Located at the heart of the Shenandoah Valley, the area where the family-owned CrossKeys Vineyards resides at was once a thick forest. It was not until 2001 that it transformed into the gorgeous estate winery it is today. With its stunning panoramic views of the valley, the area is popular amongst young couples who want to wed here. Much of the wine here expresses the character of the land beneath and around them. This may be, in part, due to the winemakers’ careful use of oak in fermenting and aging; none of their wines is aged longer than 14 months. To enhance its texture without masking the natural aroma, they also use neutral oak barrels.

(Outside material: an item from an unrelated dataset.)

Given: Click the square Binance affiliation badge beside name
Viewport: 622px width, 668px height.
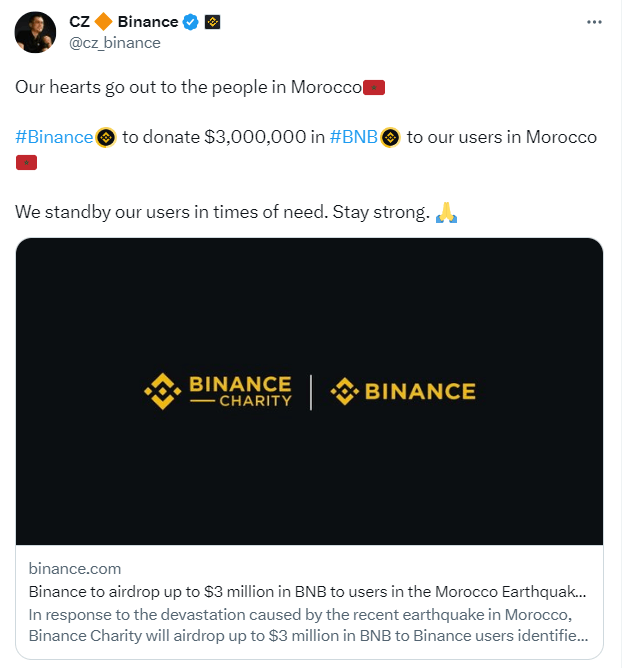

- Consider hiring a wine guide:
Hiring a local wine guide has its perks too. Many of them have connections with the local wineries, and you can always count on them to bring you to only the best haunts favoured by locals. Some may even drive you around the area as you hop from one winery to another. Perfect, if you are travelling with your clique.
- Reserve in advance:
Many places still practice Covid-19 regulations and limit the number of pax touring the area. We recommend making an appointment at the winery of your choice to avoid disappointment.
- Visit three and nothing more:
Wine lovers may hate us for this, but we recommend only visiting three wineries a day. Drink responsibly. Remember, the goal is to appreciate wine and viniculture so being able to recall the wine notes is a must!